+++ Source text +++

The rotational coupling mechanism may be a transmission system. The coupling mechanism may transmit a rotational movement of the receiving system to the base. The coupling mechanism may further provide a rotational movement with a base rotation frequency to the base, based on a receiving element rotation frequency of the receiving element. In embodiments, the base rotation frequency and the receiving element frequency are the same. Especially, the base rotation frequency (provided by the coupling mechanism to the base) differs from the receiving element rotation frequency. The base rotation frequency may be larger than the receiving element rotation frequency. In embodiments, (also) the direction of the rotational movement of the base and the direction of the rotational movement of the receiving element are not the same.


Hence, in an embodiment the rotational coupling mechanism is configured to provide a rotational movement of the base in an opposite direction to a rotational movement of the receiving element.


The coupling mechanism may comprise a gear system to transmit the rotational movement of the receiving element to the base. Especially, the receiving element comprises (or is rigidly connected) to a first gear. In a further embodiment, the base comprises (or is rigidly connected to) a second gear. The first and the second gear may be functionally coupled, especially the first and the second gear may comprise teeth and mutually mesh (during rotation). The first and the second gear may also be part of a gear train comprising (or defined by) more than two gears, especially (together) configured to all work in sequence.


Hence, in an embodiment, the rotational coupling mechanism comprises a first gear and a second gear, wherein the receiving element comprises the first gear and wherein the base comprises the second gear, and wherein the first gear and the second gear are rotationally coupled, optionally via one or more further gears, especially wherein the rotational coupling mechanism is configured to provide a base rotation frequency to the base based on a receiving element rotation frequency of the receiving element during rotation of the receiving element.


Hence, the term “rotationally coupling” and the like, such as in the phrase a rotationally coupling mechanism for rotationally counting of the base with the receiving element especially refers to a mechanism wherein a rotation of a first element (such as the receiving element) causes a rotation of a further element (such as the base) and/or vice versa. The gear train may be configured to provide a rotation speed (rotation frequency) and/or a rotational direction to the base that differs from the rotation speed (rotation frequency) and/or direction of the receiving element. In embodiments, the first gear, the second gear, and the optional one or more further gears are configured to provide a ratio of the base rotation frequency to the receiving element rotation frequency selected from the range a 0.2-5, during rotation of the receiving element.


The rotational coupling mechanism is further configured to allow an oscillation movement of parts of the rotational coupling mechanism relative to each other. For instance, the gears may keep functioning when they translate relative to each other in a direction of the axis of rotation (during oscillation of the base).


The device of the invention may comprise different degrees of freedom in the configuration of the device for providing the frequency of oscillation. The frequency of oscillation may be dependent on the number of first and/or second permanent magnets. The frequency of oscillation may further be dependent on the rotation frequency and rotation direction of the base in relation to the rotation frequency and the rotation direction of the receiving element.

+++ Exercise data +++

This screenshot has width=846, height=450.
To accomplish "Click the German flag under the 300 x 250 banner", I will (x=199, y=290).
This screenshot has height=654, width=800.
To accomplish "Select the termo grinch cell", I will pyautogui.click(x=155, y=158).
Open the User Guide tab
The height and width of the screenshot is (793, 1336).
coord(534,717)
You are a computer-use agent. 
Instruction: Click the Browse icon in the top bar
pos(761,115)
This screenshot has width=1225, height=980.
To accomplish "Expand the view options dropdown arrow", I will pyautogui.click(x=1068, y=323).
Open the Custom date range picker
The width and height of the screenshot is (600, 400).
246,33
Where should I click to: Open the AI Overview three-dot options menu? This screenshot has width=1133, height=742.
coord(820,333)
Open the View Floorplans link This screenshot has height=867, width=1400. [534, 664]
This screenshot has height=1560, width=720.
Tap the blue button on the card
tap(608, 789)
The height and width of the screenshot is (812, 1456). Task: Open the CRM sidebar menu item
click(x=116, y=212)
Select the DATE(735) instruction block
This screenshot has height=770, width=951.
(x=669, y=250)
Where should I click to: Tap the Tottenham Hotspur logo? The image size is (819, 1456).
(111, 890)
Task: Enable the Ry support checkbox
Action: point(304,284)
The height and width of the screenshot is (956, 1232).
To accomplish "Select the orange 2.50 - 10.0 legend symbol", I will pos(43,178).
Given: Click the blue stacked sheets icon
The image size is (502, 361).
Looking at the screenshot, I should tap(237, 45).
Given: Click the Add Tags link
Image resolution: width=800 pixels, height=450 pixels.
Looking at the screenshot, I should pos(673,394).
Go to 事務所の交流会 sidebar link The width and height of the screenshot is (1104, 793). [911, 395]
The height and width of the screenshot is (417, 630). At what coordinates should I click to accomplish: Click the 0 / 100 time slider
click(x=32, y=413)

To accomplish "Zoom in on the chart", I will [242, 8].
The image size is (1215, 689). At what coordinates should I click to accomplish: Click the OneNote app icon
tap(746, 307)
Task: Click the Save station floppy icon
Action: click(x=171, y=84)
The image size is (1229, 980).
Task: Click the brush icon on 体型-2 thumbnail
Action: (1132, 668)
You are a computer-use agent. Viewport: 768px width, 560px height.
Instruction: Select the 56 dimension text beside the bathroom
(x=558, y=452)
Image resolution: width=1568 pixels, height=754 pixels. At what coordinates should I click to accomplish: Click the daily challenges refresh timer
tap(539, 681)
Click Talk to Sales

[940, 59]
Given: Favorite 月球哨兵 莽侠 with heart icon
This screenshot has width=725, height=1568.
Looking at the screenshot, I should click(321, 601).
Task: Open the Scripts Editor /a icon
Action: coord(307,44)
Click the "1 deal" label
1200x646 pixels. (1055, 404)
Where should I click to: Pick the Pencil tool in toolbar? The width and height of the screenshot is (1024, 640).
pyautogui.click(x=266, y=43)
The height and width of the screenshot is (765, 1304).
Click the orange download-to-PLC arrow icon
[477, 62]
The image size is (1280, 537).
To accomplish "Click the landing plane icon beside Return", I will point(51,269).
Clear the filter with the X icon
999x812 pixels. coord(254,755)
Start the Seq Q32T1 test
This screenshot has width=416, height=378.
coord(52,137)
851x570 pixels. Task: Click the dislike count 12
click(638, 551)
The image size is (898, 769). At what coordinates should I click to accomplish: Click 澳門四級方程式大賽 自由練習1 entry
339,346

+++

* _Directives_:
1. List the factors on which the frequency of oscillation may depend, according to the final paragraph of the coupling mechanism text.
2. In the entries, take the lines beginning with the line containing "This screenshot has width=1225, height=980." and continuing through the line containing "coord(820,333)". Change every "options" in them to "settings", and reproduce only those lines with nothing else altered.

* _Worked answers_:
1.
- The number of first and/or second permanent magnets
- The rotation frequency and rotation direction of the base
- The rotation frequency and rotation direction of the receiving element

2.
This screenshot has width=1225, height=980.
To accomplish "Expand the view settings dropdown arrow", I will pyautogui.click(x=1068, y=323).
Open the Custom date range picker
The width and height of the screenshot is (600, 400).
246,33
Where should I click to: Open the AI Overview three-dot settings menu? This screenshot has width=1133, height=742.
coord(820,333)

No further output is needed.